Along with the 2001 horror film Trouble Every Day and 2013’s Bastards, The Intruder might be Denis‘s most difficult film. I recommend it here over the other two because Trouble Every Day is extremely violent and Bastards is almost as violent, with an extra helping of general human ugliness. The Intruder is quite violent as well – its most memorable image is an excised human heart resting on a snowy ground – but in a muted way that most people probably won’t find too disturbing. It’s also quite beautiful, immersing the viewer with all kinds of landscapes and cityscapes as it traverses the globe.

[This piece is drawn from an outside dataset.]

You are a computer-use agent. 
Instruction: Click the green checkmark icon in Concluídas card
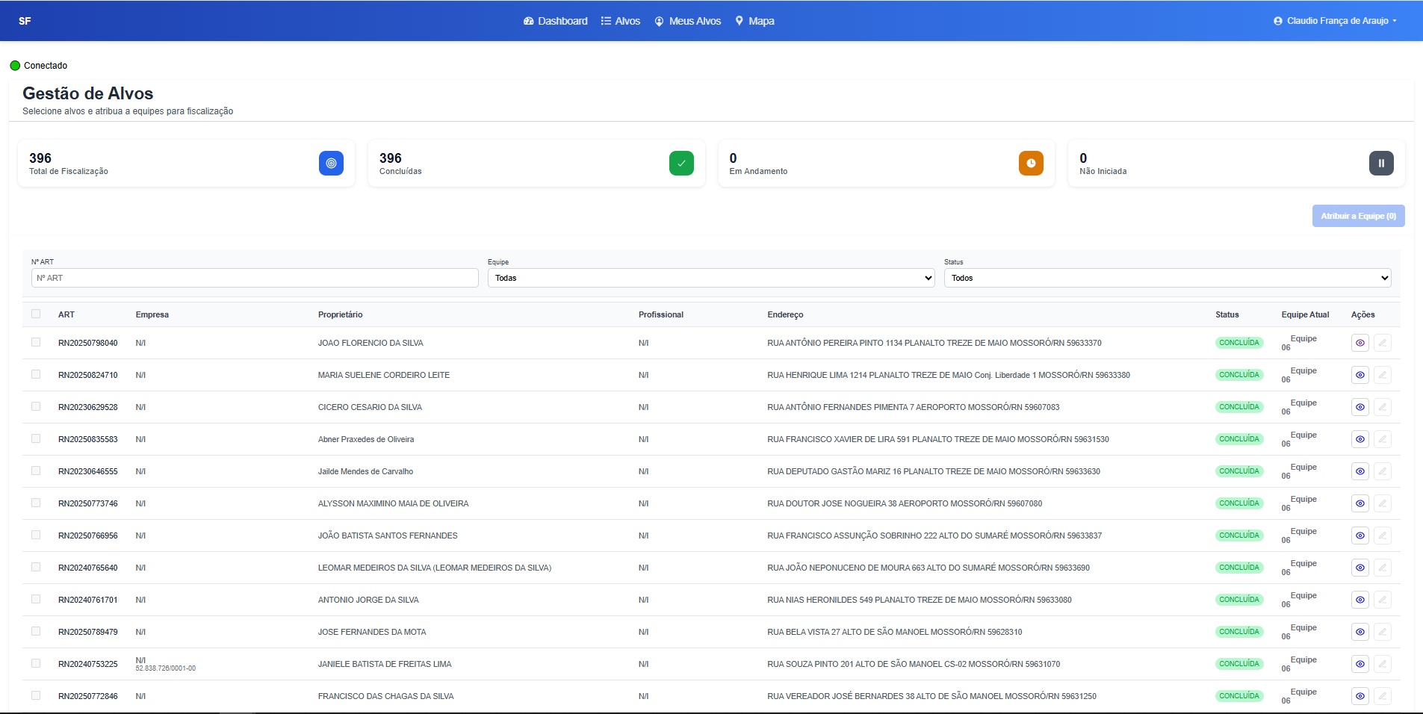pyautogui.click(x=681, y=164)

The way The Intruder travels around the world has an interesting effect on the viewer, undermining our sense of place and stability. It becomes necessary for us to latch onto the main character’s face and familiar objects to orient ourselves. The few narrative details that come through, however, make us suspicious of these things. The Intruder can be frustrating, but it’s a neat experience.
What the Future Holds
Denis once admitted in an interview that she believed The Intruder would be her last film: it caused her to think about her mortality, and she believed she would die before making another one. She did continue to make films long after that, but at 71 years old, it wouldn’t be surprising if she decided to retire before long. Fortunately, we needn’t worry about that yet. She has a new film coming out this year, and another one planned after that. Her new film, Let the Sunshine In (starring Juliette Binoche and Gerard Depardieu), is, somewhat surprisingly, a romantic comedy. Denis‘s fans seem to appreciate it, though they also note that it’s a bit different from her other films. After that, she hopes to release High Life, her English-language debut. High Life‘s production was delayed for Let the Sunshine In, but is expected to be released within the next two years. It’s to be a sci-fi film starring Robert Pattinson and Patricia Arquette, whose characters are on a spacecraft drifting toward a black hole.

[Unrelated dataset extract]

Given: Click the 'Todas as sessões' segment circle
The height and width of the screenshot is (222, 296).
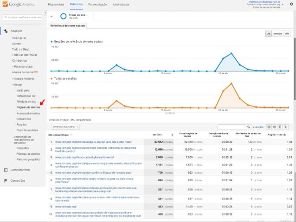Looking at the screenshot, I should tap(63, 16).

High Life wouldn’t be Denis‘s first sci-fi film (that’d be Trouble Every Day), but it sounds like a departure nonetheless. Still, I have high expectations. Even when working with the same actors time and again, Denis has succeeded with all different kinds of stories and styles of telling them.
Do you find Denis’s films impenetrable? Do they still interest you anyway? Are there any others that might be good entry points for first-time Denis viewers?